Precisamente para alcançar a fraternidade e praticá-la concretamente, o Papa indica o método do diálogo. O que a palavra diálogo significa no contexto da Fratelli tutti?
Padre Costa: Diálogo é verdadeiramente uma palavra-chave durante todo o pontificado do Papa Francisco, mas neste texto o Pontífice vai avante precisamente para limpar o campo de ambiguidade e resistência daqueles que pensam que é apenas uma moda a ser seguida. A encíclica dedica muitas linhas ao modo como se faz diálogo no mundo de hoje, especialmente nas redes sociais, muitas vezes caracterizadas por monólogos paralelos. O diálogo, explica o Papa, não é apenas encontrar-se e conhecer-se, mas caminhar juntos, tendo uma narrativa, um objetivo, um caminho a ser compartilhado, ao longo do qual, mesmo que diferente, pode-se ir adiante juntos. Este é um ponto-chave no discurso do Papa: na atual fragmentação não devemos tentar ser totalizadores, não devemos ser todos iguais, mas cada um com sua própria característica pode trazer algo que é indispensável. É por isso que o diálogo é fundamental: para que cada um possa dar sua própria contribuição e para que cada um de nós possa aprender com as contribuições dos outros.
A encíclica dedica um amplo aprofundamento sobre a delicada questão que também é discutida na Igreja: a relação entre verdade e diálogo…

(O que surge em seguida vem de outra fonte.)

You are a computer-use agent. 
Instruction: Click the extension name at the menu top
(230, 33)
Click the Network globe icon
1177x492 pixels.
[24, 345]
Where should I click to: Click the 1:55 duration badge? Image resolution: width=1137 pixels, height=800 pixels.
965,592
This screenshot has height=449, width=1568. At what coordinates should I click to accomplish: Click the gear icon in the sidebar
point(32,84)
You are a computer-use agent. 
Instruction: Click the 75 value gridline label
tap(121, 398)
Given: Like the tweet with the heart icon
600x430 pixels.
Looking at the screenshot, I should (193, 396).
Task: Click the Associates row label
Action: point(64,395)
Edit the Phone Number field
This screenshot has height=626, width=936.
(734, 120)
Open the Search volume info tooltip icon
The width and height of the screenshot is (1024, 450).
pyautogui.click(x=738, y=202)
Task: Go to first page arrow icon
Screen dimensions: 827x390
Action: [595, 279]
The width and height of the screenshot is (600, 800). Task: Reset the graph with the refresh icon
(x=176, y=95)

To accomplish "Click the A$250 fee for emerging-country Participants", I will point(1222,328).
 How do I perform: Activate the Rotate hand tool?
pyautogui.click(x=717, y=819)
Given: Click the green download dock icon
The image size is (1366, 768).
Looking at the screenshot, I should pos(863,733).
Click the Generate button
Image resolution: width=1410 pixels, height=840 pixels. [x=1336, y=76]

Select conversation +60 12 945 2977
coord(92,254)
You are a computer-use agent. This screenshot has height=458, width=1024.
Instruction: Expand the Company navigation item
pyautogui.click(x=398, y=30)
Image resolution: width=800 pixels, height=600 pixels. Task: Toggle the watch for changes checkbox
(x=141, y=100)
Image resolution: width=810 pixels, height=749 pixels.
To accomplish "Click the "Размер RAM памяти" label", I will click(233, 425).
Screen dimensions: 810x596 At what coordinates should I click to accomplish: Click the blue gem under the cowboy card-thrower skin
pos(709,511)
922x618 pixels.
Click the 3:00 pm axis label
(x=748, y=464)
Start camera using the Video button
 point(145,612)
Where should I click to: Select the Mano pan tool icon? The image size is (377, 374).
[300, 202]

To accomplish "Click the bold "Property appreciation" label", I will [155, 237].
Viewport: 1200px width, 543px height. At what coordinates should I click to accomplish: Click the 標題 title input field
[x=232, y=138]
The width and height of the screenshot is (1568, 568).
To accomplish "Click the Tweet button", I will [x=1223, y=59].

Padre Costa: Francisco afirma claramente que o relativismo não é a solução. Dialogar não significa simplesmente constatar que temos ideias diferentes e fazemos escolhas diferentes para depois seguir adiante por nossa conta. Diálogo significa buscar uma verdade que impeça a corrupção da sociedade, que impeça as fake news que destroem e dificultam uma construção comum. Diálogo significa acima de tudo reconhecer a verdade da dignidade de cada pessoa. Este é um caminho fundamental que está na base de qualquer possibilidade de diálogo. Se não existe a capacidade de contemplar plenamente esta dignidade e ver no outro uma pessoa, ver a sua dignidade, ver uma pessoa que tem algo precioso, é difícil construir esta fraternidade. Por isso este diálogo é indispensável precisamente para construir pontes, envolver as pessoas, criar pontos de contato e, em particular, não deixar ninguém de fora. De fato, todos devem ser incluídos no diálogo, especialmente aqueles que geralmente são deixados de lado. Este é outro tema fundamental para o Papa Francisco, mas nesta encíclica não se trata tanto de descobrir coisas novas, mas de ser convidado, encorajado, impulsionado por Francisco, a colocar em prática as coisas que já sabemos, a arriscar um diálogo, mesmo e acima de tudo com outras religiões.